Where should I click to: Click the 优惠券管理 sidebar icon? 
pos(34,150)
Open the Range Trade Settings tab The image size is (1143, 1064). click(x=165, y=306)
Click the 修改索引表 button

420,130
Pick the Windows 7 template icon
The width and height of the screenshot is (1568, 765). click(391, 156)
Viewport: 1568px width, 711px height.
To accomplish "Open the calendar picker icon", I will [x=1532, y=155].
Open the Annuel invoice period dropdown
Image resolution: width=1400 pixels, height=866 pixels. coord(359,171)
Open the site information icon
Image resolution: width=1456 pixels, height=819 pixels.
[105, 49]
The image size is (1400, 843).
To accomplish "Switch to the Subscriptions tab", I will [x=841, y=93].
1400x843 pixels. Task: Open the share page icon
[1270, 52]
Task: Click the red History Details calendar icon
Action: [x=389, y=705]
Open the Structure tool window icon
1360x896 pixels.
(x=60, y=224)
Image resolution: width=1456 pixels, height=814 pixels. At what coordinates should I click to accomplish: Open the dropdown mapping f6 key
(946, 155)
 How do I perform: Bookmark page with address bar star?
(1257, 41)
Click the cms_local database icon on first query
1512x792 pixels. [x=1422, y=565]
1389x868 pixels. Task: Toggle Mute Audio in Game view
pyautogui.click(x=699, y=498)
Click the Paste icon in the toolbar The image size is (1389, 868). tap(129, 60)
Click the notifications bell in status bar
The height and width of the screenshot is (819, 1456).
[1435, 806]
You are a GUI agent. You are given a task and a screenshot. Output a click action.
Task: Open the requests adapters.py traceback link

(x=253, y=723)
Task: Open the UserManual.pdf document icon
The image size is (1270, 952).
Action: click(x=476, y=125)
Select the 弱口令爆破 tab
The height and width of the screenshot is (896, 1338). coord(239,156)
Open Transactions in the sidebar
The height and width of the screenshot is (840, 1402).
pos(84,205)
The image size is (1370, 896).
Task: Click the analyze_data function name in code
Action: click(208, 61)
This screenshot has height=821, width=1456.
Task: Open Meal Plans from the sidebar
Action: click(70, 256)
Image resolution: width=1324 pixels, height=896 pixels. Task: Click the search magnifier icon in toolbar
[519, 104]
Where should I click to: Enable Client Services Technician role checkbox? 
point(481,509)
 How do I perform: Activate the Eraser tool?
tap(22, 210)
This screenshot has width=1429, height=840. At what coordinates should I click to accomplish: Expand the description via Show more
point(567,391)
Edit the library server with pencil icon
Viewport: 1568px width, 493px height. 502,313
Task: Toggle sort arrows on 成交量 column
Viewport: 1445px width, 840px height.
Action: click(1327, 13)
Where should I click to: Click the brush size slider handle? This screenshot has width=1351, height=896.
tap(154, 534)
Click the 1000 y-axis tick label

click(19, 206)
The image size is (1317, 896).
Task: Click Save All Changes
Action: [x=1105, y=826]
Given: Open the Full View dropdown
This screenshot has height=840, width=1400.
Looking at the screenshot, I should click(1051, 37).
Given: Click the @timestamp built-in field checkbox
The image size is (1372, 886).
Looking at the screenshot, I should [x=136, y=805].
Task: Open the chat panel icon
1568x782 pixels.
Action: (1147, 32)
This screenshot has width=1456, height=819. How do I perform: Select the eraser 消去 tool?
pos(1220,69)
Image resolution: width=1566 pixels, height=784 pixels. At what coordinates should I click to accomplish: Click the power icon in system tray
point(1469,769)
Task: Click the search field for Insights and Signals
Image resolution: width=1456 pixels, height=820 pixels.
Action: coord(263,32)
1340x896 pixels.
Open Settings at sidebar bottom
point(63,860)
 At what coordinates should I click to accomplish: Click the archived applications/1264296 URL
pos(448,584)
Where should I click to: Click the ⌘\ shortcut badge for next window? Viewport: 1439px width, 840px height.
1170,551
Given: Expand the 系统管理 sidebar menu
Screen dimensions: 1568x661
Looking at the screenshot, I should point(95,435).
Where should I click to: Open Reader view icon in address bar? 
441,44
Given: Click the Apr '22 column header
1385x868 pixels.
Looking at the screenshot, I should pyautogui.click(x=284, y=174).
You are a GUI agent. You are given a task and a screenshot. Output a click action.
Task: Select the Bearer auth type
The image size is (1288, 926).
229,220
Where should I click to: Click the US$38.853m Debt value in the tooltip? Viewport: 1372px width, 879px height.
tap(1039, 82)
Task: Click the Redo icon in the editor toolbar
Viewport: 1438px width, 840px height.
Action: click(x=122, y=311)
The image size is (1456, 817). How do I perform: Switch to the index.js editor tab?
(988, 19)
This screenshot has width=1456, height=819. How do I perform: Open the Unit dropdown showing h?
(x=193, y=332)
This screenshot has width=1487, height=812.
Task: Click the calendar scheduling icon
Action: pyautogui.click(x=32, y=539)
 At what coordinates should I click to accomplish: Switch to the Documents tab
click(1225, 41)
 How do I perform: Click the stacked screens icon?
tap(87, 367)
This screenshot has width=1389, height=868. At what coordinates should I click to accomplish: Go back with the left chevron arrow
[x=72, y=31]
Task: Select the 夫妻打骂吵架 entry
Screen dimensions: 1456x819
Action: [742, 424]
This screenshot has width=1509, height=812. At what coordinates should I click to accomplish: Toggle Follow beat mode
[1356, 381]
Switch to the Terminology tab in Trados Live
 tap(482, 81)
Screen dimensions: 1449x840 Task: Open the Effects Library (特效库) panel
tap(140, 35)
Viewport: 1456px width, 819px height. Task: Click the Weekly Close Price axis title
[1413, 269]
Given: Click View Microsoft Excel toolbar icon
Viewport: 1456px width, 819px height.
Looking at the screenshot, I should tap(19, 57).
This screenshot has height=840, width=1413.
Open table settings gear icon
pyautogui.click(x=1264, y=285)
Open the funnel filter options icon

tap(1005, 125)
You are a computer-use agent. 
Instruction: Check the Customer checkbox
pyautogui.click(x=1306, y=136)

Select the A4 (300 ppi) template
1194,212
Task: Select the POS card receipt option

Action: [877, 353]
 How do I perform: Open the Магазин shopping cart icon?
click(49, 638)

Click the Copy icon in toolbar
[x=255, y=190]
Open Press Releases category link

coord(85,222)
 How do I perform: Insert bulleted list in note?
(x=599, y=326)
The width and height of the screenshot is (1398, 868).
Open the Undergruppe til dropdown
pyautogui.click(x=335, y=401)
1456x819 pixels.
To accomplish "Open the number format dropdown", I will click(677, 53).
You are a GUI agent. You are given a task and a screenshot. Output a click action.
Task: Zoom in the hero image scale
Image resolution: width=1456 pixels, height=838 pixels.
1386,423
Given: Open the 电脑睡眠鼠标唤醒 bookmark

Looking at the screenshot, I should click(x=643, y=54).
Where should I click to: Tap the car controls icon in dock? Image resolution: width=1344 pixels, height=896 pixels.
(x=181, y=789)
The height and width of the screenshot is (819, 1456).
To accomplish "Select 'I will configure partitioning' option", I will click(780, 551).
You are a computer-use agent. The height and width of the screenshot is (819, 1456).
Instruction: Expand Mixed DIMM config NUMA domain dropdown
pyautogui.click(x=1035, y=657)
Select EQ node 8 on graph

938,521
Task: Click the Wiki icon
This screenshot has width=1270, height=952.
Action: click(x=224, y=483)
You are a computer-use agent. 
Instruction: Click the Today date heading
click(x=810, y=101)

Your task ▸ Show all lines from the entries that hold "field".

Solution to this task ▸
Given: Click the @timestamp built-in field checkbox
Task: Click the search field for Insights and Signals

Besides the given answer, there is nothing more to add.